If you're fans, like us, of the Great British Baking Show, you've heard about caster sugar and wondered about it. Here's our breakdown of the three main types of granulated white sugars and when to use them.

Standard Granulated Sugar

This medium-sized grainy sugar is the work horse in US kitchens. It's readily available, cheap and works well for creaming with butter. Use it in most recipes for cakes, cookies, as well as jams and sauces.

Caster or Superfine Sugar

Caster sugar also goes by the names baker’s sugar and superfine sugar. It's a finer granulated sugar somewhere between regular granulated and powdered sugar. It's harder to find in many US locations and is much more expensive than regular granulated. 

Caster sugar is ideal for dissolving in ice cold beverages as well as seamlessly blending into frosting, glazes, whipped cream and meringues. Caster sugar brings sweetness without any of the textural graininess of coarser types of sugars. 

It also requires a little different handling if you're using for creaming (use slightly cooler butter and beat for a shorter period and at lower speeds so you don't melt the butter and lose the air you're trying to incorporate).

You can make your own superfine sugar by grinding it in food processor or high-powered blender until the grains are about half the size.
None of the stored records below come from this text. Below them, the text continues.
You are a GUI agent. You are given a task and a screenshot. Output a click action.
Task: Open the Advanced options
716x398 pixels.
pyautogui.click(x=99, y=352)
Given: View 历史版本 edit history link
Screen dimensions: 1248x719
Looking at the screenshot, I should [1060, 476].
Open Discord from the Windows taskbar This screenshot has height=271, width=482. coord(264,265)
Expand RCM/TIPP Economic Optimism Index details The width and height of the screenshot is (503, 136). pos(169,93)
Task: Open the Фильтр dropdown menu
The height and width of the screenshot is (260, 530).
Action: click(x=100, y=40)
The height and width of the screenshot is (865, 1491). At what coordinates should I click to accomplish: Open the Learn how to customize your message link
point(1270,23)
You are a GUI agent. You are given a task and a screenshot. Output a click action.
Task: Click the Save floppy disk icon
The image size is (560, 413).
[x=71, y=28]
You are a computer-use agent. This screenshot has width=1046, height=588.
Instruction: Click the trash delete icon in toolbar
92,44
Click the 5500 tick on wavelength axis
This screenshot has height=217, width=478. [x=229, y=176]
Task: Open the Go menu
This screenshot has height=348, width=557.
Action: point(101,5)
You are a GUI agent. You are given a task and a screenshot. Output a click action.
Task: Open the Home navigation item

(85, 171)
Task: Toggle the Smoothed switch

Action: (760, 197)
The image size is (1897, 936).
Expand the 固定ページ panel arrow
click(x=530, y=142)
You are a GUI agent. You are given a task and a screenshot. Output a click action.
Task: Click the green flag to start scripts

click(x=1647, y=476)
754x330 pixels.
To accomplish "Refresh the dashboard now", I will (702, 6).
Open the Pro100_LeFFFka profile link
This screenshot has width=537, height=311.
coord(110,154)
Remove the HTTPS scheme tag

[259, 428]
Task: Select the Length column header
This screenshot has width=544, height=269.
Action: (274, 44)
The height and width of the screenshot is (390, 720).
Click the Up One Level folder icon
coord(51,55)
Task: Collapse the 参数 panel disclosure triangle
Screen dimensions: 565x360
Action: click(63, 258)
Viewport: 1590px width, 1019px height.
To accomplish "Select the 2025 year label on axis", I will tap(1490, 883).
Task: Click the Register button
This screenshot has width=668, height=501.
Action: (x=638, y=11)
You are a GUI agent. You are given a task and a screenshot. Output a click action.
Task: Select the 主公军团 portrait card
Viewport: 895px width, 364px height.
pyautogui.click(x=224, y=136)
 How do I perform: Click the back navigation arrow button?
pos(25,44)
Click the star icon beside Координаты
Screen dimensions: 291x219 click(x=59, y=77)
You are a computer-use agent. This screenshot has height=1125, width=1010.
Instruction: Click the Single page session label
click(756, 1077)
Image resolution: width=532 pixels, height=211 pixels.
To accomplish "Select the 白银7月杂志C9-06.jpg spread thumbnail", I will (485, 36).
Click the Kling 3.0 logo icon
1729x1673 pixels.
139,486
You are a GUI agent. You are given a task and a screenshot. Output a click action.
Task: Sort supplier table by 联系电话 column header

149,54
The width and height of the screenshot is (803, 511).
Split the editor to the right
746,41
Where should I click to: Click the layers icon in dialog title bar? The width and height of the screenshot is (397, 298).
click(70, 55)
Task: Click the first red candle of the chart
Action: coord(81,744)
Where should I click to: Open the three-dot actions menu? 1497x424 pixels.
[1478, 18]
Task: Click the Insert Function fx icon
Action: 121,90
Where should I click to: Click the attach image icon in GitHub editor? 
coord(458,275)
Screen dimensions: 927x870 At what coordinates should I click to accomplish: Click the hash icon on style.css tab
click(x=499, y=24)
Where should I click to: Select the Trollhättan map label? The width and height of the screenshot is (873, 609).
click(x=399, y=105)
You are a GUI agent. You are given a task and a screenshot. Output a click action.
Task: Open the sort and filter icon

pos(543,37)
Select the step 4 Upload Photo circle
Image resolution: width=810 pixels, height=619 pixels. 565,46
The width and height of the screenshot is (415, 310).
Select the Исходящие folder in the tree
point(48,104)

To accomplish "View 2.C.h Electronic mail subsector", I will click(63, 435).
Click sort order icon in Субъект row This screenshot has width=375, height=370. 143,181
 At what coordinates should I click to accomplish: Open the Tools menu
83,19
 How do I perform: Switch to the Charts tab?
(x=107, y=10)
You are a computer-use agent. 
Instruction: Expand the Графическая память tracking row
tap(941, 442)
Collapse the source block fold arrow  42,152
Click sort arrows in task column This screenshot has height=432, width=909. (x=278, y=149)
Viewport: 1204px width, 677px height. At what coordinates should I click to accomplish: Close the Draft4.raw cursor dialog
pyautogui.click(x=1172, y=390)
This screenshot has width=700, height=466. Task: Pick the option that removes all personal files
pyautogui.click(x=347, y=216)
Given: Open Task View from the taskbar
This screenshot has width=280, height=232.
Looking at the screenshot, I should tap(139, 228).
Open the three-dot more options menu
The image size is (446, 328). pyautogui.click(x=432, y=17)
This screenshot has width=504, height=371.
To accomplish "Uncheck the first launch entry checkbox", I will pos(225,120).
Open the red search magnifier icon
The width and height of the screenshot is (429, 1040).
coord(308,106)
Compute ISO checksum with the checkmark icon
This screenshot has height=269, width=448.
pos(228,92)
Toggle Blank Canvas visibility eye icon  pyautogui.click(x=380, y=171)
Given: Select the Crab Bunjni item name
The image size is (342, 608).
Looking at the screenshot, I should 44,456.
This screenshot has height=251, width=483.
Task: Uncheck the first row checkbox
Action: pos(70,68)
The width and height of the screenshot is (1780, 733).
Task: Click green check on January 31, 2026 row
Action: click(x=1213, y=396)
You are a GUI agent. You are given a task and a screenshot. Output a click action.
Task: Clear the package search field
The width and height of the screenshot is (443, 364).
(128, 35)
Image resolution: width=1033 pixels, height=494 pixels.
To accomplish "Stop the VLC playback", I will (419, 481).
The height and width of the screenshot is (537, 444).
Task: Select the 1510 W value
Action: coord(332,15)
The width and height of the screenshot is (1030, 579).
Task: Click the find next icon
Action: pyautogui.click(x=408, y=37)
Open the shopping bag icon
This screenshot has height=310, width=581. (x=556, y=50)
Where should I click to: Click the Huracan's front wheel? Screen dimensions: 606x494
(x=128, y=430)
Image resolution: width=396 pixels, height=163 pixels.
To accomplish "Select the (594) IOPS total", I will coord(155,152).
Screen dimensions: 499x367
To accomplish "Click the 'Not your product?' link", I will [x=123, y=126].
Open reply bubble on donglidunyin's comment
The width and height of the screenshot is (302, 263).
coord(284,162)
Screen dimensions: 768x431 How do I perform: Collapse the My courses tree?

Keep an eye on it - if you overprocess, you can end up with powdered sugar.

Pure Cane Sugar

This coarse grain sugar is often what you get when you buy organic granulated sugar. We've tried it in various recipes, and find that it doesn't work well for creaming. That "light and fluffy" goal is difficult and sometimes impossible to achieve because the grains are so large you end up melting the butter and losing the air you're working to add in, which leads to heavy, dense baked goods.

This sugar, as is, is great for rolling sugar cookies and sprinkling for a crunchy top. We recommend that if you'd like to use this sugar for baking, you grind it up in a food processor or high-powered blender  until the granules are smaller. Even if there is still a variation in size, it will work well for baking.